Fourth-quarter net income attributable to stockholders slid 48 percent to $725 million, the lowest in two years. GM had earned more than $2 billion in each of the three previous quarters. Profit in the fourth quarter fell 25 percent to 39 cents a share, trailing the 41-cent average estimate of 17 analysts surveyed by Bloomberg.
GM North America earnings before interest and taxes more than tripled for the year to $7.19 billion on improved U.S. sales. The automaker’s Europe business, including the Opel brand, lost $747 million for the year.

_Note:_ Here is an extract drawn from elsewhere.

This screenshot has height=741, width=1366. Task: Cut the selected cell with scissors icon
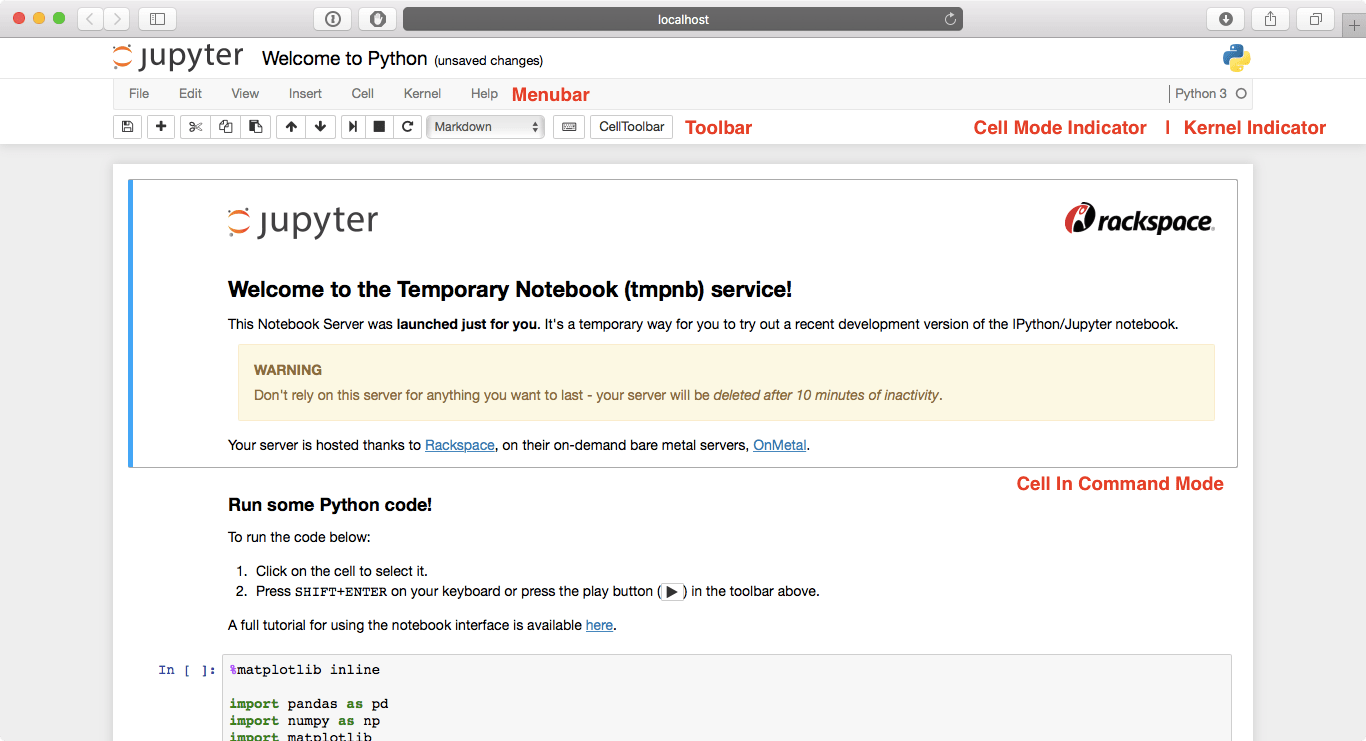(195, 126)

While that’s better than Europe’s $1.76 billion loss in 2010, it’s not break-even as GM had planned until November.
“GM’s results in Europe certainly dampen the positive results in the U.S. but you have to still say they had a really good year,” Rebecca Lindland, an industry analyst with IHS Automotive, said before the results were released. Before a government-backed bankruptcy in 2009, “they were making record losses, so they’ve made a tremendous amount of progress.”
GM global sales rose 7.6 percent last year to 9.03 million to outsell Toyota Motor Corp. (7203) as the world’s top-selling automaker. GM lost the sales crown in 2008 to Toyota.
GM’s full-year profit in 2010 of $6.17 billion had been the automaker’s largest annual income since its predecessor earned $6.7 billion in 1997, excluding profit in 2009 to account for its post-bankruptcy recapitalization.